## ASSIGNMENT
Whenever a picture appears, omit it, and set down everything else in the records exactly.

## RECORDS SHOWN
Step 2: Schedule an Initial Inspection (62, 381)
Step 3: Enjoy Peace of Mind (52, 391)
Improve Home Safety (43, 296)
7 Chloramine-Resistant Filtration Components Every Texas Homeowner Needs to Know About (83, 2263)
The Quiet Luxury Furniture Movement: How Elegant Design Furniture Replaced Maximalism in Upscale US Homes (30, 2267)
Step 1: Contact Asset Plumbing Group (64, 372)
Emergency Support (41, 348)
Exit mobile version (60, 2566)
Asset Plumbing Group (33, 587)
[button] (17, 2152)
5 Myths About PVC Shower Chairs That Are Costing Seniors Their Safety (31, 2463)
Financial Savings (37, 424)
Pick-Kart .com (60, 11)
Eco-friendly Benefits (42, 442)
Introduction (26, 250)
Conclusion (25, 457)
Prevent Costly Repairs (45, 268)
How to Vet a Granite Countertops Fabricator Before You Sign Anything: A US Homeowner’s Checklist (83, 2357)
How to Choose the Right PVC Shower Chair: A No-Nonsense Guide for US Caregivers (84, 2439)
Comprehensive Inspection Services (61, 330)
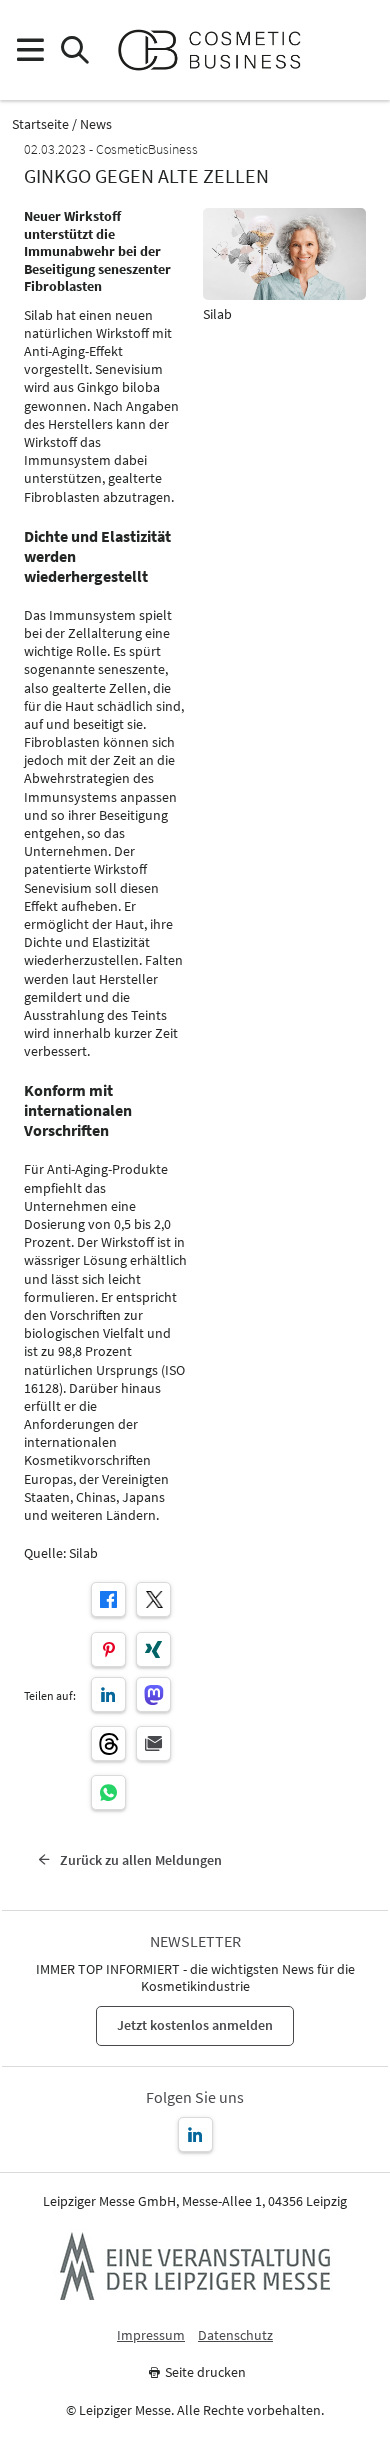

## RESULT
Step 2: Schedule an Initial Inspection (62, 381)
Step 3: Enjoy Peace of Mind (52, 391)
Improve Home Safety (43, 296)
7 Chloramine-Resistant Filtration Components Every Texas Homeowner Needs to Know About (83, 2263)
The Quiet Luxury Furniture Movement: How Elegant Design Furniture Replaced Maximalism in Upscale US Homes (30, 2267)
Step 1: Contact Asset Plumbing Group (64, 372)
Emergency Support (41, 348)
Exit mobile version (60, 2566)
Asset Plumbing Group (33, 587)
[button] (17, 2152)
5 Myths About PVC Shower Chairs That Are Costing Seniors Their Safety (31, 2463)
Financial Savings (37, 424)
Pick-Kart .com (60, 11)
Eco-friendly Benefits (42, 442)
Introduction (26, 250)
Conclusion (25, 457)
Prevent Costly Repairs (45, 268)
How to Vet a Granite Countertops Fabricator Before You Sign Anything: A US Homeowner’s Checklist (83, 2357)
How to Choose the Right PVC Shower Chair: A No-Nonsense Guide for US Caregivers (84, 2439)
Comprehensive Inspection Services (61, 330)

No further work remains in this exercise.